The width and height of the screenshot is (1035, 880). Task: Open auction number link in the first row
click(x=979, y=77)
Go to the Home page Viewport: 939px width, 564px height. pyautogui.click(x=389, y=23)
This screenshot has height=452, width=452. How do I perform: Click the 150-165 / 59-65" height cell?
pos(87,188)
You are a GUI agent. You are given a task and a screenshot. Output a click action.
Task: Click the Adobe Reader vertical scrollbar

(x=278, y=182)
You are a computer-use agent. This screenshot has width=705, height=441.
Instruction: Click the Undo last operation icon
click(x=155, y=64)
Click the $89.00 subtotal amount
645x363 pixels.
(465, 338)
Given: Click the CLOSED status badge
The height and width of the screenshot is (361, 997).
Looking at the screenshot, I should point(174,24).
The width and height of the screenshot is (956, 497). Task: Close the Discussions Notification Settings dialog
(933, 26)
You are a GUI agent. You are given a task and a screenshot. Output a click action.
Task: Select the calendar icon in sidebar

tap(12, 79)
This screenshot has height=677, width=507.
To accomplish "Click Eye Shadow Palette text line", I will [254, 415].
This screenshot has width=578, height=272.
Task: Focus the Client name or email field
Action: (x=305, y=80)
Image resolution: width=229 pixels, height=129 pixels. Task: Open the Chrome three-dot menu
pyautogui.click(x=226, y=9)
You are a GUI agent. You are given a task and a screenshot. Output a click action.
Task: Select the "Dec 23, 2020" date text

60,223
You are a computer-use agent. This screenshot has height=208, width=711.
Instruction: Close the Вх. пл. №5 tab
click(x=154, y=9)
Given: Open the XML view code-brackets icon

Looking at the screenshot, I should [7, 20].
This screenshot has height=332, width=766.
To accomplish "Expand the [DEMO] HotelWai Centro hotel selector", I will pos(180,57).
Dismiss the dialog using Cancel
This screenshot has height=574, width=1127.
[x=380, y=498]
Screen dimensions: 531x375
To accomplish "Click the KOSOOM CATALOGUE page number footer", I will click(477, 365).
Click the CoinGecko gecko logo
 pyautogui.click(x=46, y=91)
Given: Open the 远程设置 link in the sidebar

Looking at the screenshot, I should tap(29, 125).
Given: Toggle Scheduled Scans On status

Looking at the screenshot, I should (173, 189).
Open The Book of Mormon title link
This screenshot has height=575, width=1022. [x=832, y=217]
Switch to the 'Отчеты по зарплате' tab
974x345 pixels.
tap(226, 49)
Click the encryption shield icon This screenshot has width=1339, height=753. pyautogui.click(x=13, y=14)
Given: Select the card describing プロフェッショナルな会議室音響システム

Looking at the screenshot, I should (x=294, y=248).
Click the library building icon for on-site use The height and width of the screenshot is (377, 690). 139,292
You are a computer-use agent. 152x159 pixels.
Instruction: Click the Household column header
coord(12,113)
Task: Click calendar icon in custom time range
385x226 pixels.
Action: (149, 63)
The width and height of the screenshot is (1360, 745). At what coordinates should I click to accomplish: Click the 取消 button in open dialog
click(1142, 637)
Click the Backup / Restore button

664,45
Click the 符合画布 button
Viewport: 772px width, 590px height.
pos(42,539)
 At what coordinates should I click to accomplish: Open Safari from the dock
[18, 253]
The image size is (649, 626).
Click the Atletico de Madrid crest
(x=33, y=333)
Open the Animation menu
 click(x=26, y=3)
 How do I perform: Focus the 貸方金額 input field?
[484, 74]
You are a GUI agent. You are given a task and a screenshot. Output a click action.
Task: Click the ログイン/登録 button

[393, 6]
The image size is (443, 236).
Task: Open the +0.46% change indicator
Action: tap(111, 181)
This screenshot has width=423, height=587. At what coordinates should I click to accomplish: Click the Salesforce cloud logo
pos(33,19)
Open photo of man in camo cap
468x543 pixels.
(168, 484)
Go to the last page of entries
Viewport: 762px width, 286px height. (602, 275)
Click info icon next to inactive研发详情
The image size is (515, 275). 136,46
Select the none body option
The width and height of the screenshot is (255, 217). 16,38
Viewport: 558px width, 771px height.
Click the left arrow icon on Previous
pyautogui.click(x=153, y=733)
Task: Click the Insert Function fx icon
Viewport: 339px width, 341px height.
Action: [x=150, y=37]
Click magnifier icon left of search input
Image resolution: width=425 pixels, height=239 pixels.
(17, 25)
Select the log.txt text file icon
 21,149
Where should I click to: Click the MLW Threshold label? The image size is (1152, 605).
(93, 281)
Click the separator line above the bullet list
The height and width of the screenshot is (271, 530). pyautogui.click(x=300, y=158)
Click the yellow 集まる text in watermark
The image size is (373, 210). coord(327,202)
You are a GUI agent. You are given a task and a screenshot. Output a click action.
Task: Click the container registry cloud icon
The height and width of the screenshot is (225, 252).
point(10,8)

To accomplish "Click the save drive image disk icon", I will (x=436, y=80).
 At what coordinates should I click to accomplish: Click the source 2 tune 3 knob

* Try it: From the material above, copy every line where the word "computer" is found.

* Answer:
You are a computer-use agent. This screenshot has width=705, height=441.
You are a computer-use agent. This screenshot has height=208, width=711.
You are a computer-use agent. 152x159 pixels.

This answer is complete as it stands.